Cities and states around the country have taken steps to ban certain single-use plastics – straws, plastic bags, polystyrene take-out containers and more. These policies are aimed at reducing the flow of plastic into our waterways and the waste stream. But do they work?
In this blog series, we present four examples of single-use plastics bans that are reducing plastic pollution.
California has been a flagship state for bans of plastic bags, with dozens of communities adopting local bans, followed by adoption of a statewide ban on most kinds of plastic bags in 2014.
Plastic bag pollution is visible and destructive, with bags scattered across streets and, in the case of California, many public beaches. Chemical pollutants from littered plastic bags can leach into bodies of water, harming wildlife, fish and humans. Seabirds that become trapped in plastic bags can suffocate and die. Birds may also unknowingly feed their offspring bits of plastic, including from littered bags, which expand in their stomachs over time, causing them to starve to death. Not only this, but plastic bags can also cause expensive damage to recycling plants, gumming up machinery and in some cases, preventing recycling from taking place.

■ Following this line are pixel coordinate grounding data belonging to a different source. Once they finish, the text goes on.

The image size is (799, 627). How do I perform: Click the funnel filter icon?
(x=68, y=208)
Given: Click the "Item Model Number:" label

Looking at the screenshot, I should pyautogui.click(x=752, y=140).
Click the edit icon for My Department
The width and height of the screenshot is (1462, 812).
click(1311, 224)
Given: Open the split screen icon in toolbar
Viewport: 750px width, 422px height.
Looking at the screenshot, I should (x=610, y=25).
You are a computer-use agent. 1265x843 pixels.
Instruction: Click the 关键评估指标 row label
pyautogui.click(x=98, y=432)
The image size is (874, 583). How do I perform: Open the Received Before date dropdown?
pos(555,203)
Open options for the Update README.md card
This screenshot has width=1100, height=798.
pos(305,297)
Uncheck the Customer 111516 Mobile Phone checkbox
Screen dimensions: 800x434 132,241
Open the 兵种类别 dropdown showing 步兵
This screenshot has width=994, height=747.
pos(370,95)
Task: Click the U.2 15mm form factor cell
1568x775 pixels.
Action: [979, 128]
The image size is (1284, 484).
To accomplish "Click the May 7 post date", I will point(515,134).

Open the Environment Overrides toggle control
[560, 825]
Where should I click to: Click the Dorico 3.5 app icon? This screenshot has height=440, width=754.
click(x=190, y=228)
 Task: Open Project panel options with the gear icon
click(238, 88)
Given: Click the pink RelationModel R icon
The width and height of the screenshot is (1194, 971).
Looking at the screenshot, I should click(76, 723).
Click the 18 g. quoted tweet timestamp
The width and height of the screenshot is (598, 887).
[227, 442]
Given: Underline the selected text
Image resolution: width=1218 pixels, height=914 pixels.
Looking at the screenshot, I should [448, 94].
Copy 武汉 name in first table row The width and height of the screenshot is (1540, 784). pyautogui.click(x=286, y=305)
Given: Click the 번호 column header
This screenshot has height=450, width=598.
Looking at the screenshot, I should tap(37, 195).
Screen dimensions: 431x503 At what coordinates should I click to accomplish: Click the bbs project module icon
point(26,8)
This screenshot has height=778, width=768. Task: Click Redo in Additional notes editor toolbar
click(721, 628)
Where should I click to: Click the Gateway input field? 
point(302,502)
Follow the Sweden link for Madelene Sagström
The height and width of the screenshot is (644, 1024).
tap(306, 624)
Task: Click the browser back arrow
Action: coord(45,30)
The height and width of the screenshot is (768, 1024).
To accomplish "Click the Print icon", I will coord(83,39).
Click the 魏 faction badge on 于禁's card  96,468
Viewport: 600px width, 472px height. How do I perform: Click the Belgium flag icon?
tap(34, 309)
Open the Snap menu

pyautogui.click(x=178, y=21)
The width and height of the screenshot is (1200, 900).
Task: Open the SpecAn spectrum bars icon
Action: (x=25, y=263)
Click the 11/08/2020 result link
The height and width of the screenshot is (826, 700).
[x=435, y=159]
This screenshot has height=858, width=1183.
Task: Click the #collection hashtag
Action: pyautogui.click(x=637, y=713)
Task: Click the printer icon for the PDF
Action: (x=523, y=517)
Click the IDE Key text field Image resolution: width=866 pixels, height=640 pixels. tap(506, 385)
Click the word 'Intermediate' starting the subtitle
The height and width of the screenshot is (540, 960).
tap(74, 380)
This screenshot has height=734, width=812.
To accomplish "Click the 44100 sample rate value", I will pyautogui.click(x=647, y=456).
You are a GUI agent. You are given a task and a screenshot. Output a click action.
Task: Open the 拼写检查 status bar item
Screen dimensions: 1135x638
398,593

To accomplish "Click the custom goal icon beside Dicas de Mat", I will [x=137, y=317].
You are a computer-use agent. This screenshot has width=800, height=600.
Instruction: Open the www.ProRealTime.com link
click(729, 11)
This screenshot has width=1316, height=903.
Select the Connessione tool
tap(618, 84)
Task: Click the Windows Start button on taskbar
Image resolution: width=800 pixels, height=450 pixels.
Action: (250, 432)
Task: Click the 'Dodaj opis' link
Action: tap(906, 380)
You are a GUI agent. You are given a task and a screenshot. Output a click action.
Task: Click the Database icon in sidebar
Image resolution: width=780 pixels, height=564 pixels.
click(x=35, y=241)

Concern about the effects of plastic bags in the Pacific Ocean led California and Hawaii to become the first two U.S. states to adopt bans on plastic bags. California’s ban on plastic bags in retail establishments was the nation’s first statewide ban when it was passed in August 2014. Single-use plastic carryout bags are no longer able to be provided at the majority of grocery stores, retail stores with pharmacies, food markets and liquor stores. The ban also requires that stores that provide a paper bag do so for “not less than $0.10.” Despite massive lobbying efforts from out-of-state plastic manufacturers to stop the ban, along with a $6 million campaign to repeal it on the statewide ballot in 2016, voters rejected the repeal effort 53% to 47%.
Studies of local bans such as the one passed in San Jose, California, in 2012 demonstrate their effectiveness. Following the ban in San Jose, there was a 60% reduction in creek and river pollution by plastic bags, as well as a 59% reduction in residential plastic waste as a whole. In San Francisco, which enacted a local ban in 2007, the city reportedly saved $600,000 a year in plastic processing fees, as plastic bags were prevented from clogging recycling plants and slowing down processing.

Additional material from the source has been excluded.